Copyright © 2011 Jaroon Rungamornrat and Peerasak Tangnovarad. This is an open access article distributed under the Creative Commons Attribution License, which permits unrestricted use, distribution, and reproduction in any medium, provided the original work is properly cited.

Abstract

This paper presents an efficient semi-analytical technique for modeling two-dimensional, linearly elastic, inextensible frames undergoing large displacement and rotation. A system of ordinary differential equations governing an element is first converted into a system of nonlinear algebraic equations via appropriate enforcement of boundary conditions.
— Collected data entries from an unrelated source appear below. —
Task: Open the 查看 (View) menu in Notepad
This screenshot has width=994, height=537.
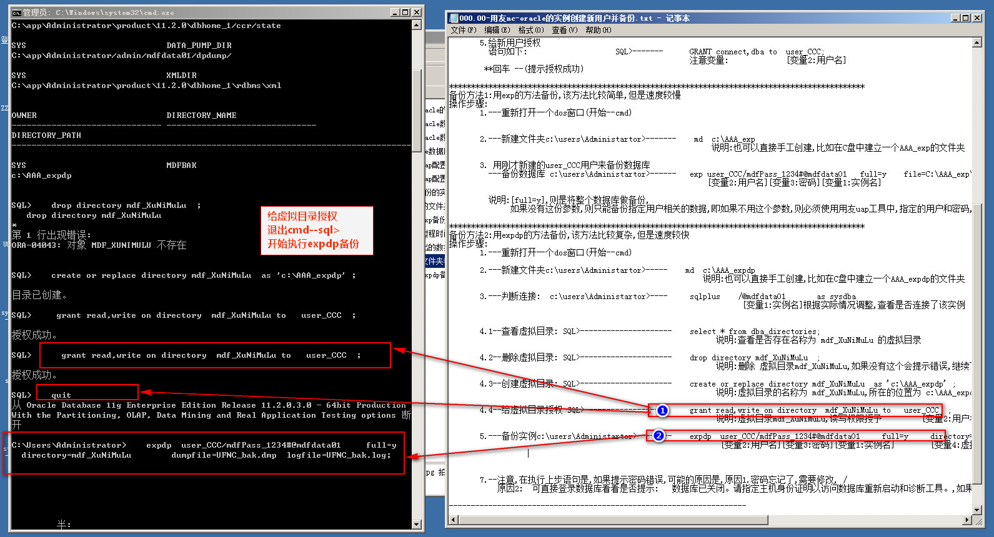Action: tap(564, 30)

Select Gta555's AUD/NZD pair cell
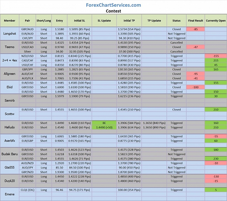27,163
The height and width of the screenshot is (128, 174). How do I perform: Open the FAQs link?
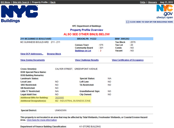click(143, 2)
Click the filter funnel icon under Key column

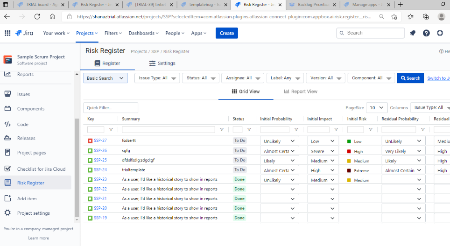point(111,130)
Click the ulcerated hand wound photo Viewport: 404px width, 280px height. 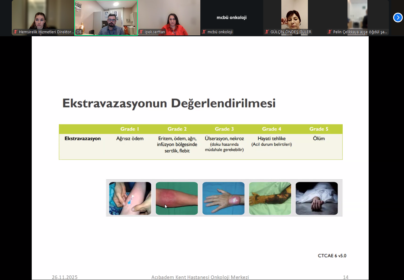tap(223, 198)
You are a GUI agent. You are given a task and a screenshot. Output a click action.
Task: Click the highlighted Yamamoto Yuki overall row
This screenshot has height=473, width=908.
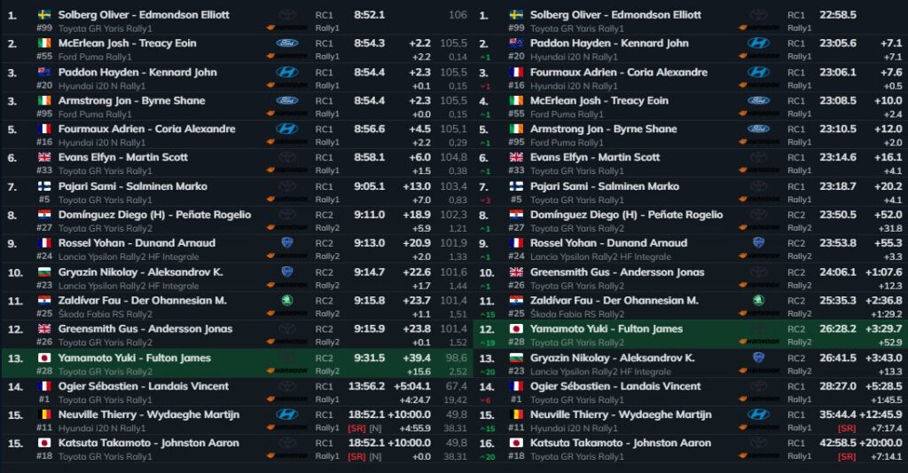(x=690, y=335)
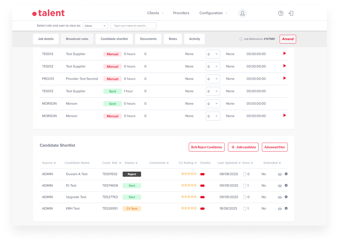Click the user name search field

[133, 26]
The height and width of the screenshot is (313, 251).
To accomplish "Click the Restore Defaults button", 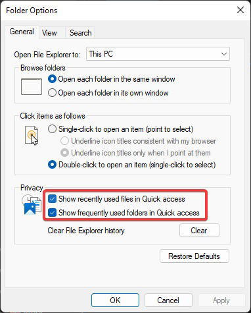I will pyautogui.click(x=194, y=256).
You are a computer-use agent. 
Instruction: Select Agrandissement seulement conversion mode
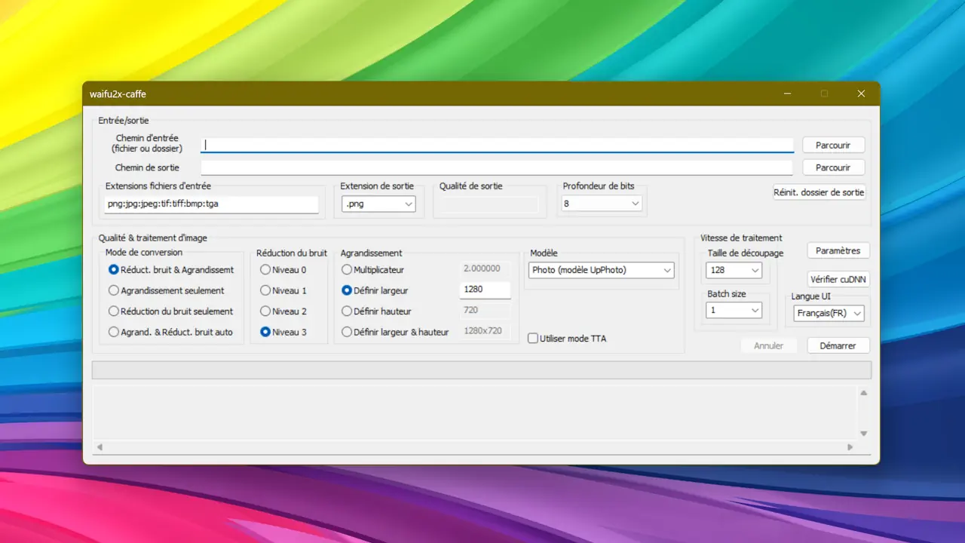[x=114, y=290]
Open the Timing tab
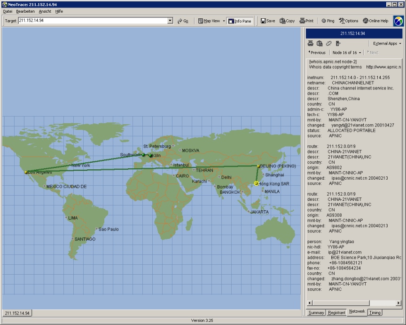 pyautogui.click(x=375, y=312)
Taylor's series expansion is then employed along with the co-rotational approach to derive the best linear approximation of such system and the corresponding exact element tangent stiffness matrix. A standard assembly procedure is applied, next, to obtain the best linear approximation of governing nonlinear equations for the structure. This final system is exploited in the solution search by Newton-Ralphson iteration. Key features of the proposed technique include that (i) exact load residuals are evaluated from governing nonlinear algebraic equations, (ii) an exact form of the tangent stiffness matrix is utilized, and (iii) all elements are treated in a systematic way via direct stiffness strategy. The first two features enhance the performance of the technique to yield results comparable to analytical solutions and independent of mesh refinement whereas the last feature allows structures of general geometries and loading conditions be modeled in a straightforward fashion. The implemented algorithm is tested for various structures not only to verify its underlying formulation but also to demonstrate its capability and robustness.